Outside, where the garden table and chairs pretended to be in a garden, there wasn’t a single discarded cigarette butt. I didn’t notice that: Ike Mitchell pointed it out. He gave Ata high marks. To Ike, cleanliness was possibly above godliness.
Jandalled and singleted, no spring chicken but as agile as a boxer, Ike moved at great speeds and with serious purpose around Ōhinemutu in his role as caretaker. He said he got by on four or five hours’ sleep every night. The marvel is that he managed to sleep that long. He talked quickly, non-stop, cursing and laughing, adamant. ‘I love history,’ he said, ‘and I hate bullshit.’
Most people lose their voice when they’re quoted in a newspaper – they don’t sound like themselves – but I instantly heard Ike’s voice when I googled him later and found a Daily Post story from 2004. He was responding to a thin-lipped little government booklet that presumed to instruct Māori how to prepare and cook hāngī hygienically. Ike was asked to comment. He was insulted by the booklet. He said: ‘You show me a bastard who has died from eating hāngī.’
He spoke exactly like that. He mentioned the funeral of former Ōhinemutu resident Sir Howard Morrison, and how a female journalist had wandered over and asked him an impertinent question. ‘I said to her, “Lady,” I said, “if you had a pair of balls I’d put you on your arse.”’
He was standing on the forecourt in front of the meeting house. He decided to give a quick tour of the kitchen. ‘Spotless,’ he said. ‘You could eat off every inch of the floor.’ He banged the side of the three enormous metal steam cookers. ‘Can do 1,790 meals in an hour and a half.’ He turned on a tap. A roar of hot thermal water squirted out, and then he turned it off and sped towards Ata’s caravan. On the way, he was moved to give a speech about a civic official who lived in Ōhinemutu. ‘There was a sewage leak here last year and it was going straight into the lake. Well, he walks up and down and he sees it but pretends not to notice. Too much like hard work to try and fix it. He doesn’t give a shit.
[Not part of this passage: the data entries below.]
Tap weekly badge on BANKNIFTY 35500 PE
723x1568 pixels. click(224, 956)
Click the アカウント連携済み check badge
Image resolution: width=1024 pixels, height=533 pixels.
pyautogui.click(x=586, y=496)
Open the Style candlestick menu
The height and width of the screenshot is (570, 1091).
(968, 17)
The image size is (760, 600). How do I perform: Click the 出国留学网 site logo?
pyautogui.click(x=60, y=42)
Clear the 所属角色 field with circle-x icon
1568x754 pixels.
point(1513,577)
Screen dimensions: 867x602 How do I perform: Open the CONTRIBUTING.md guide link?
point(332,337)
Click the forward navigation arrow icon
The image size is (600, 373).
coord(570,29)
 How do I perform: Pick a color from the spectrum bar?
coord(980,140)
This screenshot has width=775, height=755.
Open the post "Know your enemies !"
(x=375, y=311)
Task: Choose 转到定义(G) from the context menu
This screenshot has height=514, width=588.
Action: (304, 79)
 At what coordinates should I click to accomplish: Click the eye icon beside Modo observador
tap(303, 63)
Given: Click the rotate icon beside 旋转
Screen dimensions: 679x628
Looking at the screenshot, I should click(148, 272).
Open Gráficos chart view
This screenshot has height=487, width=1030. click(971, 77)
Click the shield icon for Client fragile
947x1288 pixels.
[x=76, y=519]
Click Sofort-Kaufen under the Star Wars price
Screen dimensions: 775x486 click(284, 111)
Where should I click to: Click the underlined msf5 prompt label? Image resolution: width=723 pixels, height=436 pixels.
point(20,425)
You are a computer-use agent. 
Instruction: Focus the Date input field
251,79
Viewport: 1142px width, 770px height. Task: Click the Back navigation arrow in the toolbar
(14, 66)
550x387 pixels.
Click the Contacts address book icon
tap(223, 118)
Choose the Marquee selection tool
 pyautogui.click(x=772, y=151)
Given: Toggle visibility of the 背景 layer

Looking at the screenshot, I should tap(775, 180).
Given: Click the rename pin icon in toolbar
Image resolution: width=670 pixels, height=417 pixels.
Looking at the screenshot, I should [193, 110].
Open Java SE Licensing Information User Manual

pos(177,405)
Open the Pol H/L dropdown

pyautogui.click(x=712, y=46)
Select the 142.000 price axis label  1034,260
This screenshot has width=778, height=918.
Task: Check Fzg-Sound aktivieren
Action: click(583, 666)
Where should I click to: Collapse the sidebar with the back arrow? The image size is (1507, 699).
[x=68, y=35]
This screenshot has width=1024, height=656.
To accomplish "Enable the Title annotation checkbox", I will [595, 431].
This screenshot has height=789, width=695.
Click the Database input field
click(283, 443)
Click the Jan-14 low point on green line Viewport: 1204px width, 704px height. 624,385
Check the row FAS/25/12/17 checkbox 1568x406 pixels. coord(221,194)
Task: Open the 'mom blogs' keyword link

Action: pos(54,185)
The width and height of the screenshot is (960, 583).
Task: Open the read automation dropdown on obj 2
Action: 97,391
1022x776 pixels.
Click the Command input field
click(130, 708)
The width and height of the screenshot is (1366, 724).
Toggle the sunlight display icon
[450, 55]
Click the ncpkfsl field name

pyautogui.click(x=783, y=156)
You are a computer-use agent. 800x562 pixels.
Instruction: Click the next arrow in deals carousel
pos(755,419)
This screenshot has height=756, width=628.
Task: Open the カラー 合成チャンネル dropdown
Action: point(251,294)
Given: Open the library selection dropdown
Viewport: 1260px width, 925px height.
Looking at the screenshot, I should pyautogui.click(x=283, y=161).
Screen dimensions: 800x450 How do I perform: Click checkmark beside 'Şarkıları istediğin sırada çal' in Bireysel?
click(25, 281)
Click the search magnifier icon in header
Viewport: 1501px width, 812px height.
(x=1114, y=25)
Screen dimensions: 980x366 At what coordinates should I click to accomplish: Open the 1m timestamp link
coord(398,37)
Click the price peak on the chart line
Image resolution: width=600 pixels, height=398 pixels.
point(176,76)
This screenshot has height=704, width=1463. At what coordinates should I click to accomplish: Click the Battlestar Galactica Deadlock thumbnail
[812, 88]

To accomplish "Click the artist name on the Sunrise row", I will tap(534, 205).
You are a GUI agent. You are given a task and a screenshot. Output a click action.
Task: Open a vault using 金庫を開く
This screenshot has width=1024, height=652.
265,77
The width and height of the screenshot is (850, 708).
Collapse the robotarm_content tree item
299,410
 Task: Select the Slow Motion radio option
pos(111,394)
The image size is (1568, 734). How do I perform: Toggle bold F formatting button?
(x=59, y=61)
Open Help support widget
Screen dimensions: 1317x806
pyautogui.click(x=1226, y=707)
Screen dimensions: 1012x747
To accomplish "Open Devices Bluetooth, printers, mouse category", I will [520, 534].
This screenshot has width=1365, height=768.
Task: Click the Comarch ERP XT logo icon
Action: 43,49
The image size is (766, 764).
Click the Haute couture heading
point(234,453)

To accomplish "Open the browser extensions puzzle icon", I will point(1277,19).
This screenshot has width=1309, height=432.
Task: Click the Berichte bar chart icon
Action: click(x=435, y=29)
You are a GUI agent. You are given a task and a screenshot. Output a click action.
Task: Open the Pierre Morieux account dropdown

He’s just in it for himself and his overseas trips. Fucken arsehole.’
As Ike passed by in a whirl of passion and oaths, Ōhinemutu hissed and bubbled, steamed and blew smoke. Daylight packed it in and the colour of Lake Rotorua turned to dishwater. A few limp and disappointed tourists wandered around. They were cheered by Ōhinemutu’s picturesque Anglican church St Faith’s, built in 1910. Inside, they saw the frosted figure of a handsome, daintily bearded Māori Christ on a window overlooking the lake – when they parked their bums on pews they could see Christ’s brown feet walking on the water. They photographed the church and the cemetery. ‘When we die,’ Princess Te Puea once said, ‘the Earth folds us in its arms.’ But it doesn’t do that at Ōhinemutu: the bodies are put in whitewashed tombs above ground.